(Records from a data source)
————————

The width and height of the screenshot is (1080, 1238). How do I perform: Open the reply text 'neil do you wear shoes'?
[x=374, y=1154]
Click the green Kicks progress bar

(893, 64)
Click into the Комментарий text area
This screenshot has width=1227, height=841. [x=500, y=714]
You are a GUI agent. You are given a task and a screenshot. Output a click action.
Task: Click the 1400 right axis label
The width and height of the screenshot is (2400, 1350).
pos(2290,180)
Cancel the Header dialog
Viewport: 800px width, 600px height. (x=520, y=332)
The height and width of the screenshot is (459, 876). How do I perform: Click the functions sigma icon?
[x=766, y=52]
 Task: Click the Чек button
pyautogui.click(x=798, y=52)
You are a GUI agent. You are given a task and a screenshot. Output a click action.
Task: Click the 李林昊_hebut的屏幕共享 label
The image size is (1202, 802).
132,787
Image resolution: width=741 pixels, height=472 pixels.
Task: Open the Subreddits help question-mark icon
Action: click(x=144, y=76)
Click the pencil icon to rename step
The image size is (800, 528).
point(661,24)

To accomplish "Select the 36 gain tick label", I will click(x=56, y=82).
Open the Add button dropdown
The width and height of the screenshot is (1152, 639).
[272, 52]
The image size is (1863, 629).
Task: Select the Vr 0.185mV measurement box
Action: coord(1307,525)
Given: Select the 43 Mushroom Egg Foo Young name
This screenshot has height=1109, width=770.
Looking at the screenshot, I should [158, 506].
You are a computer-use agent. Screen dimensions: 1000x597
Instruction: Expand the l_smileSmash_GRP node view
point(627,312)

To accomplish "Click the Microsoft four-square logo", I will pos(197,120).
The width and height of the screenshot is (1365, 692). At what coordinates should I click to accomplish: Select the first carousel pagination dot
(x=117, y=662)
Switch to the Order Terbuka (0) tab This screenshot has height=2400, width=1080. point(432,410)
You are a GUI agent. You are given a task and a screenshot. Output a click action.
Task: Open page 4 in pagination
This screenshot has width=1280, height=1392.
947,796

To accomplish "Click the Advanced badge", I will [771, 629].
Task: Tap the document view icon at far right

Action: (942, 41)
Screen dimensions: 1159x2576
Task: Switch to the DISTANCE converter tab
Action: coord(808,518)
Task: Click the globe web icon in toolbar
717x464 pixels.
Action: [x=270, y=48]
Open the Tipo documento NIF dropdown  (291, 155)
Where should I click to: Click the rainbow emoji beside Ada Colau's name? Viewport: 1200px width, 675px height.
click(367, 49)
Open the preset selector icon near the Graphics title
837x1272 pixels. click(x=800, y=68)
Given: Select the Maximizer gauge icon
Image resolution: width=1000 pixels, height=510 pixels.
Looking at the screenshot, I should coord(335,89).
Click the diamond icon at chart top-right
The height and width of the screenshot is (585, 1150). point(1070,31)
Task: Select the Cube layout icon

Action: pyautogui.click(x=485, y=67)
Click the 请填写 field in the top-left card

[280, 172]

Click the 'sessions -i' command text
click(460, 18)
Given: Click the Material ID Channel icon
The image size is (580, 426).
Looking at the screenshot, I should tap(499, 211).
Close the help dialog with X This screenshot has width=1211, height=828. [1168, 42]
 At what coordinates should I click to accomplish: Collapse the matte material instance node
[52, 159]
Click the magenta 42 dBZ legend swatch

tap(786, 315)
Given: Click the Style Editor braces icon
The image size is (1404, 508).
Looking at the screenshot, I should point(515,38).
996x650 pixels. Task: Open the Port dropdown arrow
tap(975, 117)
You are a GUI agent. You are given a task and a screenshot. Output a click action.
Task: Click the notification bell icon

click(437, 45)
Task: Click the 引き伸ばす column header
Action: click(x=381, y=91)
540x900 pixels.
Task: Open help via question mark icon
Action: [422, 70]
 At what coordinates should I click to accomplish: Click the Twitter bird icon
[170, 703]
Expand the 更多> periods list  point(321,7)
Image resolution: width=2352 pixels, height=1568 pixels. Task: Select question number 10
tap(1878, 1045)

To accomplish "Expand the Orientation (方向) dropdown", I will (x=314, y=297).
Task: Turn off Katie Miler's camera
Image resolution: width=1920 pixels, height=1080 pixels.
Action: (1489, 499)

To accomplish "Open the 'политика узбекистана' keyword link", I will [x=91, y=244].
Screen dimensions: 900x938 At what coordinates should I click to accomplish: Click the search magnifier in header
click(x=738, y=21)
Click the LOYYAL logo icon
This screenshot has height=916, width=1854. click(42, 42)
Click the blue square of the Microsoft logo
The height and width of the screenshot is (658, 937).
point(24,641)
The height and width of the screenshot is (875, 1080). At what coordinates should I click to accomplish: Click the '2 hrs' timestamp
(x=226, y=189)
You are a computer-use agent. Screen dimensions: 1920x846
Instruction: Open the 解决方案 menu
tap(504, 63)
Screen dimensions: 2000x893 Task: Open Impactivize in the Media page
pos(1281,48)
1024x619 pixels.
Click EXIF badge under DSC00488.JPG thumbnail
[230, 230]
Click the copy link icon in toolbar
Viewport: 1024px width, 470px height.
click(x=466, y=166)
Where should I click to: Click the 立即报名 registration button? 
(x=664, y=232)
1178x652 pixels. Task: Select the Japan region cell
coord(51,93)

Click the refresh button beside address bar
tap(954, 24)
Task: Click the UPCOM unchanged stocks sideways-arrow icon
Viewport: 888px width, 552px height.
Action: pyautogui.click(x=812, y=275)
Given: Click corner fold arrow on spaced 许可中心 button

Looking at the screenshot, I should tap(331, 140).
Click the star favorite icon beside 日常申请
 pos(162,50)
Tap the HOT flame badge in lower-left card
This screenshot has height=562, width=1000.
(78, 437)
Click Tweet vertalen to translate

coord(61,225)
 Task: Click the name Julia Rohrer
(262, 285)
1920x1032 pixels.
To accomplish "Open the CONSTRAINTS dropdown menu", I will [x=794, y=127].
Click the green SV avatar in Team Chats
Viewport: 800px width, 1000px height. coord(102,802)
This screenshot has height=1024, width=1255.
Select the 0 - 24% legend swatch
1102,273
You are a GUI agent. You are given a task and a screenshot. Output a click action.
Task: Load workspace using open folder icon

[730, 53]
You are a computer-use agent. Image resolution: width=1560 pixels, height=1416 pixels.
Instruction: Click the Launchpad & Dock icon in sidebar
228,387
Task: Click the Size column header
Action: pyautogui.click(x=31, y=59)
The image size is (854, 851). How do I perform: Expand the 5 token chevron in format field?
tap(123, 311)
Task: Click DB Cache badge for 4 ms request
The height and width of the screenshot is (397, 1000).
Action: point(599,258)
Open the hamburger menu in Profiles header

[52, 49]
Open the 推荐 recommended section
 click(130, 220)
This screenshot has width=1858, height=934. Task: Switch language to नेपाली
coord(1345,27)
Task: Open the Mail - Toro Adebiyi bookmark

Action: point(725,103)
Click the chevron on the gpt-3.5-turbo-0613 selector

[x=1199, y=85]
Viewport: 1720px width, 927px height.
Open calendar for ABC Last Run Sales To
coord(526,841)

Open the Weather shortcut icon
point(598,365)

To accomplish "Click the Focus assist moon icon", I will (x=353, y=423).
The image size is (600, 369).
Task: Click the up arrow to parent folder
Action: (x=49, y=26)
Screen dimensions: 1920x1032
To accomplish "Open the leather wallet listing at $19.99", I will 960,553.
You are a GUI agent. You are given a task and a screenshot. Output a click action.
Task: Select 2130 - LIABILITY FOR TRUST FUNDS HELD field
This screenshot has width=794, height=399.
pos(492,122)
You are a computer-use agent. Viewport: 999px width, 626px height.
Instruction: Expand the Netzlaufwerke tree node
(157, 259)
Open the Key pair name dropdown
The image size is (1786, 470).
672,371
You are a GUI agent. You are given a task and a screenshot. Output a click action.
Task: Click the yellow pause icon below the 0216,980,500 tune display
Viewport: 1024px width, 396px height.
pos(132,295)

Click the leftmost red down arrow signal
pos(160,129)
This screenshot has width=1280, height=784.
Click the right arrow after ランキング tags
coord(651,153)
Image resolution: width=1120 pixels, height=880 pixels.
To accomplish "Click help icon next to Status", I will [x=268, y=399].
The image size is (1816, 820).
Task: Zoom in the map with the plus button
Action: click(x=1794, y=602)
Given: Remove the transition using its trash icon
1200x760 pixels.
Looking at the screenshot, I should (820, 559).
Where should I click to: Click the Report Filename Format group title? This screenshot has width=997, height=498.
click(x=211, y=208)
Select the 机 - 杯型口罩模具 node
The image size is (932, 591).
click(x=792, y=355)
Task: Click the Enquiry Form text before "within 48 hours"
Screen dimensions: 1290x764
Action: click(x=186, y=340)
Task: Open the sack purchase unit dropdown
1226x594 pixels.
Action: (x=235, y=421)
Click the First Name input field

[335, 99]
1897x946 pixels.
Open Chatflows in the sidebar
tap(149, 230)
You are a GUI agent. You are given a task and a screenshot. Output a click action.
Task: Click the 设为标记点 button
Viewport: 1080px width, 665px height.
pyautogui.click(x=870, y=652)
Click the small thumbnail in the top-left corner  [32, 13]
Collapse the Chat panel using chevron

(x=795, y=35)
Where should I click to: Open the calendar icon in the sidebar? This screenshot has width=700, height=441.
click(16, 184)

————————

* [Exercise aim] Go through the data and show every line where "toolbar" occurs.

* [Exercise result]
Task: Click the globe web icon in toolbar
Click the copy link icon in toolbar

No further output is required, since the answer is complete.